═════ TEXTE FOURNI

Allocution de monsieur Henri Nitot
Chère mademoiselle,
Si vous l’aviez voulu, vous auriez certainement pu continuer encore à diriger cette école ménagère ; vos forces physiques ne vous trahissaient pas et votre cœur conserve un enthousiasme et une ardeur que plus d’un jeune vous envierait.
Mais comme tout est en vous mesure et discrétion, vous avez estimé qu’il convenait mieux de choisir pour votre retraite l’heure sereine, om l’activité étant encore intacte et l’héritage bien assuré, vous pouviez partir sans peur et sans reproches avec l’espérance de pouvoir jouir longtemps d’un repos bien gagné.
Telle est l’attitude du sage et à votre imitation, vos amis réunis autour de vous ne placeront pas cette réunion sous le signe du regret, mais sous celui de la paix et de la sérénité. Au surplus, cela nous fera une petite oasis heureuse dans le désert actuel de la vie.
Pour donner à cet entretien un peu plus de familiarité je m’autoriserai de notre vieille amitié, de la solide et fidèle affection que vingt années de confiante collaboration ont fait naître entre nous. Ceci me permettra d’expliquer le succès de votre œuvre par des considérations qui vous seront plus personnelles.
C’est d’abord, mademoiselle, à votre famille que je pense. Quelqu’un peut-il vraiment songer à faire œuvre d’éducation s’il n’a pas vu d’abord pratiquer au foyer familial toutes ces vertus qu’il entend enseigner plus tard, et si la tradition n’en est pas naturelle chez lui et chez les siens ?

══════════
═════ DONNÉES

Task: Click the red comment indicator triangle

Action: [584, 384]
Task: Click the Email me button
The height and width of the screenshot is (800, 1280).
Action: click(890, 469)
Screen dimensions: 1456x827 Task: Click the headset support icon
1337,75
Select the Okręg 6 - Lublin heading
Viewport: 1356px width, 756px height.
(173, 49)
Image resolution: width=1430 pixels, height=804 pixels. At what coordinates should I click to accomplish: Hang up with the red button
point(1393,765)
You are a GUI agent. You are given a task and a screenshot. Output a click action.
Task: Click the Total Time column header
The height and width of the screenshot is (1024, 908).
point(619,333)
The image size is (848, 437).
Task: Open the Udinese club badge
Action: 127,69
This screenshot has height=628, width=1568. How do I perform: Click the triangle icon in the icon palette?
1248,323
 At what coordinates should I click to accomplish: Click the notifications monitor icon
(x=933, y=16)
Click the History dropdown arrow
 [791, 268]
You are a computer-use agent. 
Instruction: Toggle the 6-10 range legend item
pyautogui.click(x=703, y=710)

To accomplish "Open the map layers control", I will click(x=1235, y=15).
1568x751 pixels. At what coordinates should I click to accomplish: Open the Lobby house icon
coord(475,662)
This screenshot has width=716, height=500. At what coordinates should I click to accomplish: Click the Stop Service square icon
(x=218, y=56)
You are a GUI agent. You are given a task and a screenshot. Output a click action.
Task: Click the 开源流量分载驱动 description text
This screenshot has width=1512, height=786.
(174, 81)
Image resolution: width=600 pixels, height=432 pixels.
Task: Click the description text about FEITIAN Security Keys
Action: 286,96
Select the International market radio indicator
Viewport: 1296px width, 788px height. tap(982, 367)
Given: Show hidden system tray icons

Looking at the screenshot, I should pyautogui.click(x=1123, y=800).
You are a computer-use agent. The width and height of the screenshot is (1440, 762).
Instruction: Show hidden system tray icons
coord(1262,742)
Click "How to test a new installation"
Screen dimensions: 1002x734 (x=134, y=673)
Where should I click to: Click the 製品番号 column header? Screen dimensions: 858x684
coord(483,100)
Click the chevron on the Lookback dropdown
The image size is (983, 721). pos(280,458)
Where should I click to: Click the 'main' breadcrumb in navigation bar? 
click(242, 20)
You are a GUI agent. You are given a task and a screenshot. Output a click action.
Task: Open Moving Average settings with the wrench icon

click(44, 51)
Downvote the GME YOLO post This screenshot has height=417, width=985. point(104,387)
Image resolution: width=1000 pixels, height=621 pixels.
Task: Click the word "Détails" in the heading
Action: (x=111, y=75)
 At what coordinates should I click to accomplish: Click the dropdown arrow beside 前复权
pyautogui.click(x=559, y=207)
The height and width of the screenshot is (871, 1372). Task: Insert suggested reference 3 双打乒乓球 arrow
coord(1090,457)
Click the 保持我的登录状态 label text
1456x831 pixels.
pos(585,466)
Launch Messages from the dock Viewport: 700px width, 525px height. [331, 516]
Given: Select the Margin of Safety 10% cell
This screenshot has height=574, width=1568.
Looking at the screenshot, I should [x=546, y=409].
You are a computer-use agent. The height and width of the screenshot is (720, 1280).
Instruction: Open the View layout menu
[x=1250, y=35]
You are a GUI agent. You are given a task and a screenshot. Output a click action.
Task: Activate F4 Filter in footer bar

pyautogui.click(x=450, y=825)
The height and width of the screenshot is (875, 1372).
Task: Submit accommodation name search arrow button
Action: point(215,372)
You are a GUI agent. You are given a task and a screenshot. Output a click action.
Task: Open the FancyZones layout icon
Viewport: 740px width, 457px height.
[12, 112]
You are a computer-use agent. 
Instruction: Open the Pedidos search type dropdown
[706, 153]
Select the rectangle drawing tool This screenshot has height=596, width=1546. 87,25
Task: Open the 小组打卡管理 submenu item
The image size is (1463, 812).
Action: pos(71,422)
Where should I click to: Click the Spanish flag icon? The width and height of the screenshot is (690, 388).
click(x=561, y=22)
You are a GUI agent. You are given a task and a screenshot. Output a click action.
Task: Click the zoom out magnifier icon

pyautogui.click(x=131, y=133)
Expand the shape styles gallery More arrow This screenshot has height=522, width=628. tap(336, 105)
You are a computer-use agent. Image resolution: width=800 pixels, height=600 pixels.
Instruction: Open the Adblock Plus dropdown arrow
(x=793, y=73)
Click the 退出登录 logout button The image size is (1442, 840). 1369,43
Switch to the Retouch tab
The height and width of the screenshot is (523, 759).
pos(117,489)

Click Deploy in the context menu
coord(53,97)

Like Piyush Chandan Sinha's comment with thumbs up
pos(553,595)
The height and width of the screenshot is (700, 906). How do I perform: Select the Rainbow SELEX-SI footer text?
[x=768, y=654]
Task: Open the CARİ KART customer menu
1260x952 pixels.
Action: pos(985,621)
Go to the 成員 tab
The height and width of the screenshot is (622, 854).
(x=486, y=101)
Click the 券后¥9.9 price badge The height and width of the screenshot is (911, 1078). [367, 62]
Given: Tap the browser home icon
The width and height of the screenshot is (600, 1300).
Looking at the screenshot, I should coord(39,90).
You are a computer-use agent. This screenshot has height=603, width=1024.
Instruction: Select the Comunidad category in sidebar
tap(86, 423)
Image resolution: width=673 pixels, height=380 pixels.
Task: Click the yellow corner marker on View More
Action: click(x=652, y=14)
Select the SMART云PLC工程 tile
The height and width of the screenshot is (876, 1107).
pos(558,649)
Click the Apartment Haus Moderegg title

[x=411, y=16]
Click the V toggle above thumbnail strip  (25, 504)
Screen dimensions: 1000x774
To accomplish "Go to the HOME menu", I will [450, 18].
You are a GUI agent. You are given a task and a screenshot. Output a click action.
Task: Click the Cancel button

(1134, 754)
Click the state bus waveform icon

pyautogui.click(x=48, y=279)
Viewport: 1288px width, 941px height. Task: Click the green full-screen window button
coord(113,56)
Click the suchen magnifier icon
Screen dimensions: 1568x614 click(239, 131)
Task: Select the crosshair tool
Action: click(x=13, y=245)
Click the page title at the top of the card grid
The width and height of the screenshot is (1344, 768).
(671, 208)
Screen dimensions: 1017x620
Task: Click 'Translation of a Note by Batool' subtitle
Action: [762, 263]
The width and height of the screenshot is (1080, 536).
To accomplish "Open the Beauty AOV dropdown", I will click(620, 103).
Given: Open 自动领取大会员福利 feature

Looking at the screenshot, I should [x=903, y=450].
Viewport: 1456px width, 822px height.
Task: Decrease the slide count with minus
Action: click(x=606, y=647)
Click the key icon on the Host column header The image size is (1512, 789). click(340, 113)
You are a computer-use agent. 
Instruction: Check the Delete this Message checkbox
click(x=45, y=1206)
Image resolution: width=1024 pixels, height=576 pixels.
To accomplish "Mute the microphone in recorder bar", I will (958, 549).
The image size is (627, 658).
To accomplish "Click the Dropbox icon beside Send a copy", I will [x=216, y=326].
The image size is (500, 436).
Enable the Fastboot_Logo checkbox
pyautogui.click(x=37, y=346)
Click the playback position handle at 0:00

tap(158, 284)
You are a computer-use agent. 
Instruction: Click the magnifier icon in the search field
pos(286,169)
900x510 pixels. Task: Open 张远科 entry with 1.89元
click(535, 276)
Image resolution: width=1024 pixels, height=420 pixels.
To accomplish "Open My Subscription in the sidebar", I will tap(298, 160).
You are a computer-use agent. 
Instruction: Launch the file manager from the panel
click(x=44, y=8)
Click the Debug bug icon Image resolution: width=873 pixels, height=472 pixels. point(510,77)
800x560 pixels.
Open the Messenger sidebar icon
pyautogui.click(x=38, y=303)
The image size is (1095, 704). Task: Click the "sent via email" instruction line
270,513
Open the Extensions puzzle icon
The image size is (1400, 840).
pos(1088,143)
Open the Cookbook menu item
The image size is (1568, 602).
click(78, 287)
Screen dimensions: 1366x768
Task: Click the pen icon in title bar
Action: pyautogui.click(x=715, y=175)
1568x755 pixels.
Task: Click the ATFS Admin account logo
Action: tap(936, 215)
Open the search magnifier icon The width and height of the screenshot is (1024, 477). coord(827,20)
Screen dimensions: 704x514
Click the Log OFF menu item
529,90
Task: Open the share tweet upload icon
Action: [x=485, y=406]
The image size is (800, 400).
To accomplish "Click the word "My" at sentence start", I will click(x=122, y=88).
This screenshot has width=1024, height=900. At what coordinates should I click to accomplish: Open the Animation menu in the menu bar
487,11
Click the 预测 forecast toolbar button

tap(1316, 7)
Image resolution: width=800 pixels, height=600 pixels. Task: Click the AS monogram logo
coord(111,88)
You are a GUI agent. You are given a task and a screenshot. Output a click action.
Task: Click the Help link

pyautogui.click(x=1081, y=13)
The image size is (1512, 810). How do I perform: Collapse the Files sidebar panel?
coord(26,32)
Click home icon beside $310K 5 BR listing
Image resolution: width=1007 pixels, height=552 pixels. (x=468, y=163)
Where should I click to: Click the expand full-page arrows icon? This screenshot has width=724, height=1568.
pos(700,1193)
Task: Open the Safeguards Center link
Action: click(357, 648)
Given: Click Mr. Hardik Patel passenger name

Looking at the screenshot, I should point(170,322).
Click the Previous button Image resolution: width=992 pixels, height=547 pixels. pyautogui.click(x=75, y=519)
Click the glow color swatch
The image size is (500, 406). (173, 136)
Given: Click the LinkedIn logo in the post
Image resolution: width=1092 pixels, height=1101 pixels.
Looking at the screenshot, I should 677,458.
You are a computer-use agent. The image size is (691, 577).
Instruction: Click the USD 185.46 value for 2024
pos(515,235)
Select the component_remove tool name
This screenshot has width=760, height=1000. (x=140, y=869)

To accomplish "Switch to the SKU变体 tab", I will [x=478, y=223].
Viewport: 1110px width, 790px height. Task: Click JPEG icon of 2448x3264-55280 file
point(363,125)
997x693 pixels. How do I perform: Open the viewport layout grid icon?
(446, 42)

══════════

Pouvez-vous modifier l'allocution de « C’est d’abord, mademoiselle, à » à « les siens ? » en y mettant « vos parents » à la place de « votre famille » ?

C’est d’abord, mademoiselle, à vos parents que je pense. Quelqu’un peut-il vraiment songer à faire œuvre d’éducation s’il n’a pas vu d’abord pratiquer au foyer familial toutes ces vertus qu’il entend enseigner plus tard, et si la tradition n’en est pas naturelle chez lui et chez les siens ?